## [Task details]
Across the records that follow, determine how many lines contain "output" and give only the resulting number.

## [Data for analysis]
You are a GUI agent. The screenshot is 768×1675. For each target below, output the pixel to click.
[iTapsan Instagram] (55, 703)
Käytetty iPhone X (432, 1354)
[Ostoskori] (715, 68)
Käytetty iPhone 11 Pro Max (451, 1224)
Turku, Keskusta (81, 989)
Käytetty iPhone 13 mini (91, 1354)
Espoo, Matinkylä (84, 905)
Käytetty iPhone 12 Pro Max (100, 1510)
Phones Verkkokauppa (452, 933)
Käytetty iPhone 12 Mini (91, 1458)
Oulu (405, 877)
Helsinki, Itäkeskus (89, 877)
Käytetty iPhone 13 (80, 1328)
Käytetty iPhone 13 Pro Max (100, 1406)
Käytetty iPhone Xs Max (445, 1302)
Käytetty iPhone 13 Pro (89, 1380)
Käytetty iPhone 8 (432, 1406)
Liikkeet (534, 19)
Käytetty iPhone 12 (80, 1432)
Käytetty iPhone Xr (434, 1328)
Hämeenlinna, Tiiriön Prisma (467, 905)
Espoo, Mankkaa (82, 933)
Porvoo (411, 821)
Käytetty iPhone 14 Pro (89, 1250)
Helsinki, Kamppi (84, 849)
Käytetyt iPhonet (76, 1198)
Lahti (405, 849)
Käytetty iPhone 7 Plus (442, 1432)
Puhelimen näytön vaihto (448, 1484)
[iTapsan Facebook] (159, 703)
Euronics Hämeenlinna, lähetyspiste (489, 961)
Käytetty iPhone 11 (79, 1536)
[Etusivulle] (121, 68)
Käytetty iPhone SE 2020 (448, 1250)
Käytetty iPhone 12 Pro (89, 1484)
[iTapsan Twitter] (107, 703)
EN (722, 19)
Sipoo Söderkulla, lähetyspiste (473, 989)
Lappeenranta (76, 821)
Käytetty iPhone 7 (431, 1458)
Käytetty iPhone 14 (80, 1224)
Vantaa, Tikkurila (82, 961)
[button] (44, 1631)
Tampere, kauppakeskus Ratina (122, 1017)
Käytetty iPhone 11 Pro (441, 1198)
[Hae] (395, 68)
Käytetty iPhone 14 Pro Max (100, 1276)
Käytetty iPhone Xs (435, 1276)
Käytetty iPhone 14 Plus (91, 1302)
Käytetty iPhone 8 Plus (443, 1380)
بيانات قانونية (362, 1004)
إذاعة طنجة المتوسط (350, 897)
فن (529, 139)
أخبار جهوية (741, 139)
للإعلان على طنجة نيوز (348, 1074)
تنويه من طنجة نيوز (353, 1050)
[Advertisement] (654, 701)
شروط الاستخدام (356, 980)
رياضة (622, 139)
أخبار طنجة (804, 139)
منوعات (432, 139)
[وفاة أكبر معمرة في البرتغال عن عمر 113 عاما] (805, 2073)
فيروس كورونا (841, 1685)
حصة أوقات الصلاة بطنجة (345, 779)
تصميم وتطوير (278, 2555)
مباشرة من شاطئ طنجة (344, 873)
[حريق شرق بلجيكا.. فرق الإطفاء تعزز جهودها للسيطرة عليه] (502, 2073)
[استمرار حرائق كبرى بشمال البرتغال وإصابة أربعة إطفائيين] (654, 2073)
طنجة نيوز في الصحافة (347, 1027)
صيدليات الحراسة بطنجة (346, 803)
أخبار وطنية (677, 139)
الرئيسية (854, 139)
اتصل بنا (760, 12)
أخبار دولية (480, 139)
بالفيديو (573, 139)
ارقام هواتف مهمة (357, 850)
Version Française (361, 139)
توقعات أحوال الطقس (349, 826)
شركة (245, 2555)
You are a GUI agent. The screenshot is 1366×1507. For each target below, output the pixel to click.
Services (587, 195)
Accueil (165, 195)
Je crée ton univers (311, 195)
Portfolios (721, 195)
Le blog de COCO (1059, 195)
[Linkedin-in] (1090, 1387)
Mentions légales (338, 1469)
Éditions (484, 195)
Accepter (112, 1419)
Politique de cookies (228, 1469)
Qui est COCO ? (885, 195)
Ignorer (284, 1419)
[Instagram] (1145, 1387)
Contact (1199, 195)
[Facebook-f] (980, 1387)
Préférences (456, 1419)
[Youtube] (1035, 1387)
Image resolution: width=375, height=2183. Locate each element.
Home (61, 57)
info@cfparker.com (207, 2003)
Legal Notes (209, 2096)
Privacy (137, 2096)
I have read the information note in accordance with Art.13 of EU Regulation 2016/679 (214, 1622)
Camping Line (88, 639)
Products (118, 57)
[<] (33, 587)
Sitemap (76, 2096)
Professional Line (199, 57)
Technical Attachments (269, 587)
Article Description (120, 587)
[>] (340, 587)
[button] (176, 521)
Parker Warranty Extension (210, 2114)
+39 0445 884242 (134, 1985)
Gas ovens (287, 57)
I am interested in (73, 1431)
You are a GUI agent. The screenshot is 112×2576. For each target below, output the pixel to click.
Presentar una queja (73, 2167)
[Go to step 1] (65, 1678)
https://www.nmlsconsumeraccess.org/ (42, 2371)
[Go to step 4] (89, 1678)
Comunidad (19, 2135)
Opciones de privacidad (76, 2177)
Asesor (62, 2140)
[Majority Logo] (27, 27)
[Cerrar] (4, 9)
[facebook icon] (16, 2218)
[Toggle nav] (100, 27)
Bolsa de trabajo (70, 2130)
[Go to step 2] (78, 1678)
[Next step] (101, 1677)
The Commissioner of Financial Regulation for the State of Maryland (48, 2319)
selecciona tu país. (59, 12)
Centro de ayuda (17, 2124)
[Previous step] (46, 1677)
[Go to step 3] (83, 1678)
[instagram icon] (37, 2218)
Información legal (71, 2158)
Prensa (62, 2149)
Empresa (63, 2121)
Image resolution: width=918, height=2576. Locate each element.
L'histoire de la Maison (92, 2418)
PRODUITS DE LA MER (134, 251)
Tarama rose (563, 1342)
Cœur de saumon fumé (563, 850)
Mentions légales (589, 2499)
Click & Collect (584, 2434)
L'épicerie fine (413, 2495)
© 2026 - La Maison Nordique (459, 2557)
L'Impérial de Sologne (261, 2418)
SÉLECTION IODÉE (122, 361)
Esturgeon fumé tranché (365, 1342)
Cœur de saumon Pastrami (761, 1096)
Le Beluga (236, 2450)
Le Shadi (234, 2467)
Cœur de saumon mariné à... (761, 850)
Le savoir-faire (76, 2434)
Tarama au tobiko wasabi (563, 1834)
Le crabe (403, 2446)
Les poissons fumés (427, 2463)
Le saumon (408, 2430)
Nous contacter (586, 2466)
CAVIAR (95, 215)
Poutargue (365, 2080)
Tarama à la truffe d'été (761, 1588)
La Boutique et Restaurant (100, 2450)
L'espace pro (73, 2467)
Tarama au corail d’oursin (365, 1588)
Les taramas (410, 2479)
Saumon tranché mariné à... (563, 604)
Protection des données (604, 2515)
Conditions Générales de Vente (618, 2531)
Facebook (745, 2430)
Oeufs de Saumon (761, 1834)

## [Result for this exercise]
3